I'm all for taking life by the tail and giving it a good swing, no reason the OP can't do it, unless he doesn't want to...then don't!! Really is that simple, would I do it? yes, I have, I did, and life is good, and I agree with the poster who says leaving a wife with two grown kids when you do depart this life, is far better than leaving her alone.....of course this buggers up the 'selfish' comments a bit don't you think?

Noted wai.gif

Posted

Bless her, she wants to 'clinch the deal'.

I feel silly for commenting now, as you clearly know her. After all no Thai female could ever have a legitimate wish to have children.

I nowhere suggest that 'clinching the deal' is not a legitimate reason to have children.

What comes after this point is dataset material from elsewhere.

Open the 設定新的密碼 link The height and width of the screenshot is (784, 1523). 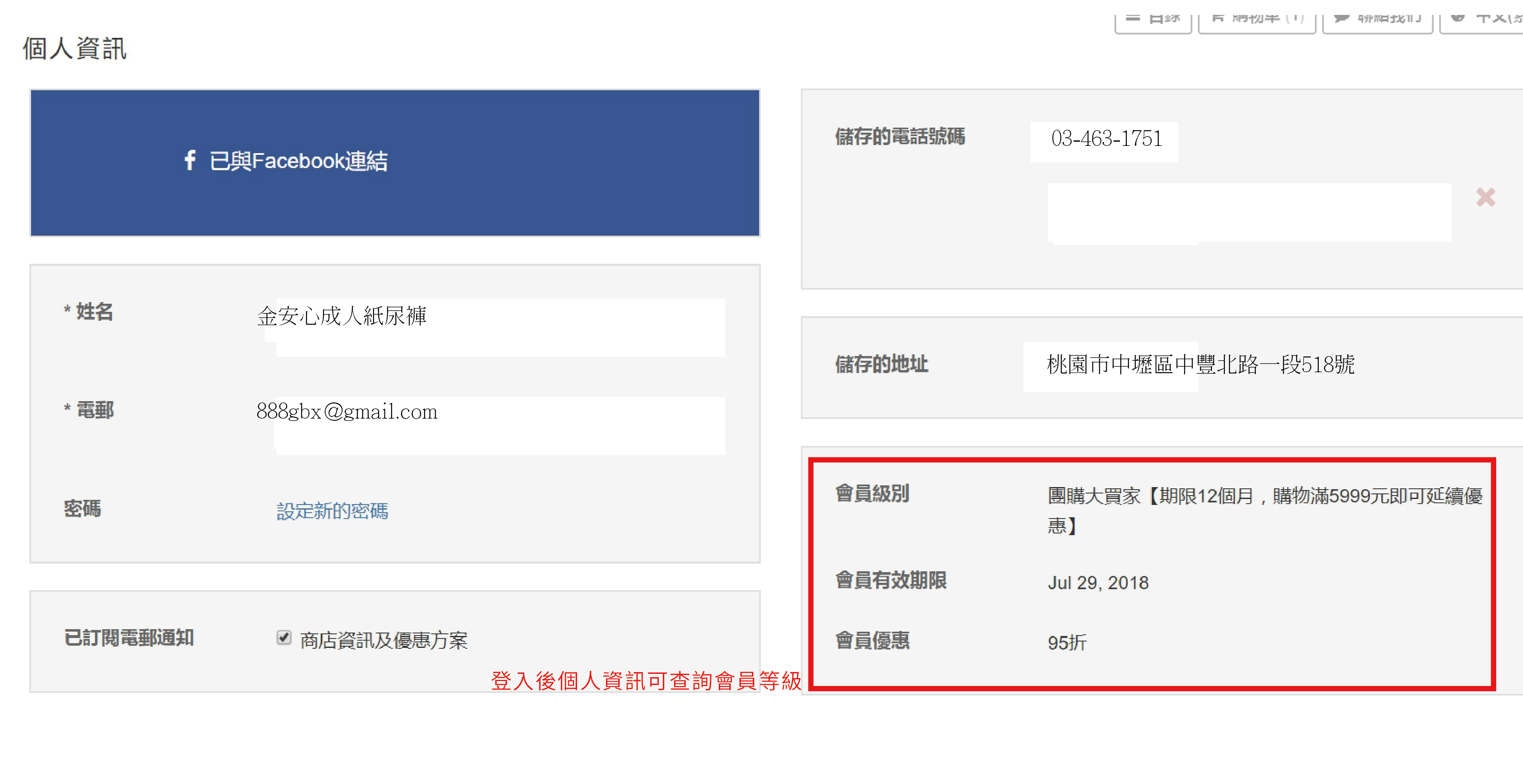coord(331,510)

I trust you can accept that as much as I accept that you would not claim no Thai woman would ever want a child in order to 'clinch the deal'.

Posted (edited)

how old is your g/f .. when your child is 10 years old you will be 50 .. and then 70 ..is this fair to the child to lose a father so young ....

&lt;deleted&gt; post

i lost a parent young, nothing &lt;deleted&gt; about it

&lt;deleted&gt; post* ... kevvy

As for muythai2013 ... they are not related events ... sad events sure, and I'm sorry for your early loss ... but the OP's opening statement and what you wrote are not mutually exclusive events.

BTW ... my dad was in his 50's when I was born.

BOY ... AM I GLAD THAT HE MADE THAT DECISION

.

I know that feeling as my Mum was 40 and my Dad 55 when I was born.

Following along the lines of the fathers possible early death, I was 14 when my Dad died at 69, followed by becoming an orphan at 29 when my Mum died 15 years later.

I have a brother in Canada who will be 83 this year and if my first brother had lived more than 6 months I would have an 85 year old brother too.

When I did all my retirement planning back in 2002 the GBP was 72 THB and I planned on just me and my wife.

Now there is me, wife, son, MIL and nephew living here at 46.50 THB.

Plans change and you either live with and change also or give up, abandon your Thai family and just live for yourselves.

I know what I did and I can hold my head with pride anywhere.

It is Saturday afternoon, the sun is shining so go have a good day.

I am.

It's great to be alive and with the family.

Edited by billd766
  • Like 2
Posted

My advice to you would be dont listen to much to the strangers who dont know you on here. You would be silly to do so.

Sit down, write a pros and cons list, talk it through with your family and friends who know you for advice.

When it comes to something as personal as starting a new life, for gods sake dont take advice on here to seriously or personally please.

BTW, our half Thai baby is 1 month old now and she is gorgeous! They make the loveliest cutest kids. Its a great combination Thai/Western.

Good Luck!

This is probably the best advice I have read yet and that includes mine.

  • Like 1
Posted

As many western families are now single mothers with children, being a dead/absent father doesn't appear to be a problem or worry for the future.

A worry perhaps for the father... the being dead bit i mean.

Posted

As many western families are now single mothers with children, being a dead/absent father doesn't appear to be a problem or worry for the future.

A worry perhaps for the father... the being dead bit i mean.

Actually being dead is not really a problem to you though it may be to the rest of the family.

Posted

Actually being dead is not really a problem to you though it may be to the rest of the family.

Not a problem but a worry... well that is if you fear death.. perhaps you don't... if so, i envy you. I enjoy life too much to not find the thought of it ending extremely depressing. Perhaps this is something you become more at ease with the older you get.